** Opening Data block **
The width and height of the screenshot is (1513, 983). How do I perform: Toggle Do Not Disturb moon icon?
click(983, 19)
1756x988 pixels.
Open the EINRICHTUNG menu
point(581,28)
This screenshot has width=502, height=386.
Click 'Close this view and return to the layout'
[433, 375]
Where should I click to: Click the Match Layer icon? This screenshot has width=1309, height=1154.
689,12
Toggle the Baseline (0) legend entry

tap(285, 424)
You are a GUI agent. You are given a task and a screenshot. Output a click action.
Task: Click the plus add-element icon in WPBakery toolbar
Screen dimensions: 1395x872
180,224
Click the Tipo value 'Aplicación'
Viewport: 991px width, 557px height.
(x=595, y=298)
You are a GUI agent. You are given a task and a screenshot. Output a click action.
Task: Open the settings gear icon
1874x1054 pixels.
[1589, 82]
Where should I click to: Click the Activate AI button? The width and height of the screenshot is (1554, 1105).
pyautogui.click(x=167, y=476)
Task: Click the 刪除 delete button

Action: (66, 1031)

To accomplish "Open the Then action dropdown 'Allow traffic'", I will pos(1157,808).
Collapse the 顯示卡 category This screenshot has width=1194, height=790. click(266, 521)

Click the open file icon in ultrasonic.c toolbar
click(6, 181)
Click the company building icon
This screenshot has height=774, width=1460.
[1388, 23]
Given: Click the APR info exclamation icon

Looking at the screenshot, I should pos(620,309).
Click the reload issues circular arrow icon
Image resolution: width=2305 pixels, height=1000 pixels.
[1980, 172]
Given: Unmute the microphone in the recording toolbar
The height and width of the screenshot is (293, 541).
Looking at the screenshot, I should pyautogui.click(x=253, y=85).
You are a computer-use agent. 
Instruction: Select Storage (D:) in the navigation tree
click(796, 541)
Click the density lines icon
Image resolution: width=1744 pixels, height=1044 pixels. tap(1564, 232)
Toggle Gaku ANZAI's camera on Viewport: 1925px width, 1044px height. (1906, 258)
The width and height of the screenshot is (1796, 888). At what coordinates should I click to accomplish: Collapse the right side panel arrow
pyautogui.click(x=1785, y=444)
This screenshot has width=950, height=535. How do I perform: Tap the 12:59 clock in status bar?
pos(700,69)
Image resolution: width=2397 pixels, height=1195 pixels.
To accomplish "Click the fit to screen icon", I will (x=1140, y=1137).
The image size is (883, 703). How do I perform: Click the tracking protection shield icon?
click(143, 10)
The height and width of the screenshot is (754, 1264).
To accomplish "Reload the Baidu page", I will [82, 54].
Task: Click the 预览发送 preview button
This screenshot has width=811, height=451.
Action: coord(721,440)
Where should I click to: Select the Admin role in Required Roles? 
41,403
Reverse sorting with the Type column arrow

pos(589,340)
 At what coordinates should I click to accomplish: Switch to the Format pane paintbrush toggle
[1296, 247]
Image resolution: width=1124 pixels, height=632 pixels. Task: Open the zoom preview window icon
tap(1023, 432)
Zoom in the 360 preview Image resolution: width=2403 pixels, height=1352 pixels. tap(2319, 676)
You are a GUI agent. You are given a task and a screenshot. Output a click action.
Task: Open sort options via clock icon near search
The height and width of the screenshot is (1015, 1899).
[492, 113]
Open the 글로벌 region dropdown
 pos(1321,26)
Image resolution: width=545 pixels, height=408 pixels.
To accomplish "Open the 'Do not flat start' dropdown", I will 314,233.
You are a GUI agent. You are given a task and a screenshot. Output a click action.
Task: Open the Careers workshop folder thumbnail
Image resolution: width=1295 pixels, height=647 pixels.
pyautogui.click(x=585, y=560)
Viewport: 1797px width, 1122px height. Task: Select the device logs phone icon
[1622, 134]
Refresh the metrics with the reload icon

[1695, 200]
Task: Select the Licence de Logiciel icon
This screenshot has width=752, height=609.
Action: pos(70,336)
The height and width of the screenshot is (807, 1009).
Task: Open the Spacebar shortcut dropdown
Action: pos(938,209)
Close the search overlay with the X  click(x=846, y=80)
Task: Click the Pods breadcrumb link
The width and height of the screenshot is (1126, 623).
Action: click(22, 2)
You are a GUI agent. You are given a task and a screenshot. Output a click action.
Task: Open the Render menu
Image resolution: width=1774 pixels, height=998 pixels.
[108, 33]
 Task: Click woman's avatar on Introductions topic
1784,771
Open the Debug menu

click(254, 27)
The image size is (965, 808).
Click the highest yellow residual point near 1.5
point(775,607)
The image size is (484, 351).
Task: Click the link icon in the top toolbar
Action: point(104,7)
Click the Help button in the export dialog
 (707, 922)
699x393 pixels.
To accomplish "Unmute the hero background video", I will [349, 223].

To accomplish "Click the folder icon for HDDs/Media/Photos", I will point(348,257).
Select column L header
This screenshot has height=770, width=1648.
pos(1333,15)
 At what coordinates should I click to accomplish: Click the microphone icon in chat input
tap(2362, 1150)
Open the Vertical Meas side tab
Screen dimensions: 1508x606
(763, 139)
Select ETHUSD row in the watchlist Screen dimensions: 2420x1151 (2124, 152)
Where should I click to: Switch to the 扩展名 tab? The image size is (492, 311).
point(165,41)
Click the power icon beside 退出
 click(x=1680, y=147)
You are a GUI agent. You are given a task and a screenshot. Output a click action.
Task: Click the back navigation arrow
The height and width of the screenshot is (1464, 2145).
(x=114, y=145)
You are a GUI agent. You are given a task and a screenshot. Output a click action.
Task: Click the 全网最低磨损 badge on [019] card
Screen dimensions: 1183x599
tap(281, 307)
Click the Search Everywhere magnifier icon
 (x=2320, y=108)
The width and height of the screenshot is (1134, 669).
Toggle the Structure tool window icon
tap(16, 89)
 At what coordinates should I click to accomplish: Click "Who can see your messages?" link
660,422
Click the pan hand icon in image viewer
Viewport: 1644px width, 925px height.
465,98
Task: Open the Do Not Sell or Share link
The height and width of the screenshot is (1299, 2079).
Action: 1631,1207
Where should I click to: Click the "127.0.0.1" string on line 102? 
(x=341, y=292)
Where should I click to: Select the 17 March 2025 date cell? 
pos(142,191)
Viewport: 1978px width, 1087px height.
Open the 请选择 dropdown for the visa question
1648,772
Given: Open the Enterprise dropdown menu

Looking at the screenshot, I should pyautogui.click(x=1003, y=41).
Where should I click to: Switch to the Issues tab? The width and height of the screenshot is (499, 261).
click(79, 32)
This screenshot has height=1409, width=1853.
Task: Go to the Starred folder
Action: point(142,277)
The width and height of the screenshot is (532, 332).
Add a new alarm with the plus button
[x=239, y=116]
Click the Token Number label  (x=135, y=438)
** Closing Data block **
Retype the records above in full, matching each line exactly.

The width and height of the screenshot is (1513, 983). How do I perform: Toggle Do Not Disturb moon icon?
click(983, 19)
1756x988 pixels.
Open the EINRICHTUNG menu
point(581,28)
This screenshot has width=502, height=386.
Click 'Close this view and return to the layout'
[433, 375]
Where should I click to: Click the Match Layer icon? This screenshot has width=1309, height=1154.
689,12
Toggle the Baseline (0) legend entry

tap(285, 424)
You are a GUI agent. You are given a task and a screenshot. Output a click action.
Task: Click the plus add-element icon in WPBakery toolbar
Screen dimensions: 1395x872
180,224
Click the Tipo value 'Aplicación'
Viewport: 991px width, 557px height.
(x=595, y=298)
You are a GUI agent. You are given a task and a screenshot. Output a click action.
Task: Open the settings gear icon
1874x1054 pixels.
[1589, 82]
Where should I click to: Click the Activate AI button? The width and height of the screenshot is (1554, 1105).
pyautogui.click(x=167, y=476)
Task: Click the 刪除 delete button

Action: (66, 1031)

To accomplish "Open the Then action dropdown 'Allow traffic'", I will pos(1157,808).
Collapse the 顯示卡 category This screenshot has width=1194, height=790. click(266, 521)

Click the open file icon in ultrasonic.c toolbar
click(6, 181)
Click the company building icon
This screenshot has height=774, width=1460.
[1388, 23]
Given: Click the APR info exclamation icon

Looking at the screenshot, I should pos(620,309).
Click the reload issues circular arrow icon
Image resolution: width=2305 pixels, height=1000 pixels.
[1980, 172]
Given: Unmute the microphone in the recording toolbar
The height and width of the screenshot is (293, 541).
Looking at the screenshot, I should pyautogui.click(x=253, y=85).
You are a computer-use agent. 
Instruction: Select Storage (D:) in the navigation tree
click(796, 541)
Click the density lines icon
Image resolution: width=1744 pixels, height=1044 pixels. tap(1564, 232)
Toggle Gaku ANZAI's camera on Viewport: 1925px width, 1044px height. (1906, 258)
The width and height of the screenshot is (1796, 888). At what coordinates should I click to accomplish: Collapse the right side panel arrow
pyautogui.click(x=1785, y=444)
This screenshot has width=950, height=535. How do I perform: Tap the 12:59 clock in status bar?
pos(700,69)
Image resolution: width=2397 pixels, height=1195 pixels.
To accomplish "Click the fit to screen icon", I will (x=1140, y=1137).
The image size is (883, 703). How do I perform: Click the tracking protection shield icon?
click(143, 10)
The height and width of the screenshot is (754, 1264).
To accomplish "Reload the Baidu page", I will [82, 54].
Task: Click the 预览发送 preview button
This screenshot has width=811, height=451.
Action: coord(721,440)
Where should I click to: Select the Admin role in Required Roles? 
41,403
Reverse sorting with the Type column arrow

pos(589,340)
 At what coordinates should I click to accomplish: Switch to the Format pane paintbrush toggle
[1296, 247]
Image resolution: width=1124 pixels, height=632 pixels. Task: Open the zoom preview window icon
tap(1023, 432)
Zoom in the 360 preview Image resolution: width=2403 pixels, height=1352 pixels. tap(2319, 676)
You are a GUI agent. You are given a task and a screenshot. Output a click action.
Task: Open sort options via clock icon near search
The height and width of the screenshot is (1015, 1899).
[492, 113]
Open the 글로벌 region dropdown
 pos(1321,26)
Image resolution: width=545 pixels, height=408 pixels.
To accomplish "Open the 'Do not flat start' dropdown", I will 314,233.
You are a GUI agent. You are given a task and a screenshot. Output a click action.
Task: Open the Careers workshop folder thumbnail
Image resolution: width=1295 pixels, height=647 pixels.
pyautogui.click(x=585, y=560)
Viewport: 1797px width, 1122px height. Task: Select the device logs phone icon
[1622, 134]
Refresh the metrics with the reload icon

[1695, 200]
Task: Select the Licence de Logiciel icon
This screenshot has width=752, height=609.
Action: pos(70,336)
The height and width of the screenshot is (807, 1009).
Task: Open the Spacebar shortcut dropdown
Action: pos(938,209)
Close the search overlay with the X  click(x=846, y=80)
Task: Click the Pods breadcrumb link
The width and height of the screenshot is (1126, 623).
Action: click(22, 2)
You are a GUI agent. You are given a task and a screenshot. Output a click action.
Task: Open the Render menu
Image resolution: width=1774 pixels, height=998 pixels.
[108, 33]
 Task: Click woman's avatar on Introductions topic
1784,771
Open the Debug menu

click(254, 27)
The image size is (965, 808).
Click the highest yellow residual point near 1.5
point(775,607)
The image size is (484, 351).
Task: Click the link icon in the top toolbar
Action: point(104,7)
Click the Help button in the export dialog
 (707, 922)
699x393 pixels.
To accomplish "Unmute the hero background video", I will [349, 223].

To accomplish "Click the folder icon for HDDs/Media/Photos", I will point(348,257).
Select column L header
This screenshot has height=770, width=1648.
pos(1333,15)
 At what coordinates should I click to accomplish: Click the microphone icon in chat input
tap(2362, 1150)
Open the Vertical Meas side tab
Screen dimensions: 1508x606
(763, 139)
Select ETHUSD row in the watchlist Screen dimensions: 2420x1151 (2124, 152)
Where should I click to: Switch to the 扩展名 tab? The image size is (492, 311).
point(165,41)
Click the power icon beside 退出
 click(x=1680, y=147)
You are a GUI agent. You are given a task and a screenshot. Output a click action.
Task: Click the back navigation arrow
The height and width of the screenshot is (1464, 2145).
(x=114, y=145)
You are a GUI agent. You are given a task and a screenshot. Output a click action.
Task: Click the 全网最低磨损 badge on [019] card
Screen dimensions: 1183x599
tap(281, 307)
Click the Search Everywhere magnifier icon
 (x=2320, y=108)
The width and height of the screenshot is (1134, 669).
Toggle the Structure tool window icon
tap(16, 89)
 At what coordinates should I click to accomplish: Click "Who can see your messages?" link
660,422
Click the pan hand icon in image viewer
Viewport: 1644px width, 925px height.
465,98
Task: Open the Do Not Sell or Share link
The height and width of the screenshot is (1299, 2079).
Action: 1631,1207
Where should I click to: Click the "127.0.0.1" string on line 102? 
(x=341, y=292)
Where should I click to: Select the 17 March 2025 date cell? 
pos(142,191)
Viewport: 1978px width, 1087px height.
Open the 请选择 dropdown for the visa question
1648,772
Given: Open the Enterprise dropdown menu

Looking at the screenshot, I should pyautogui.click(x=1003, y=41).
Where should I click to: Switch to the Issues tab? The width and height of the screenshot is (499, 261).
click(79, 32)
This screenshot has height=1409, width=1853.
Task: Go to the Starred folder
Action: point(142,277)
The width and height of the screenshot is (532, 332).
Add a new alarm with the plus button
[x=239, y=116]
Click the Token Number label  (x=135, y=438)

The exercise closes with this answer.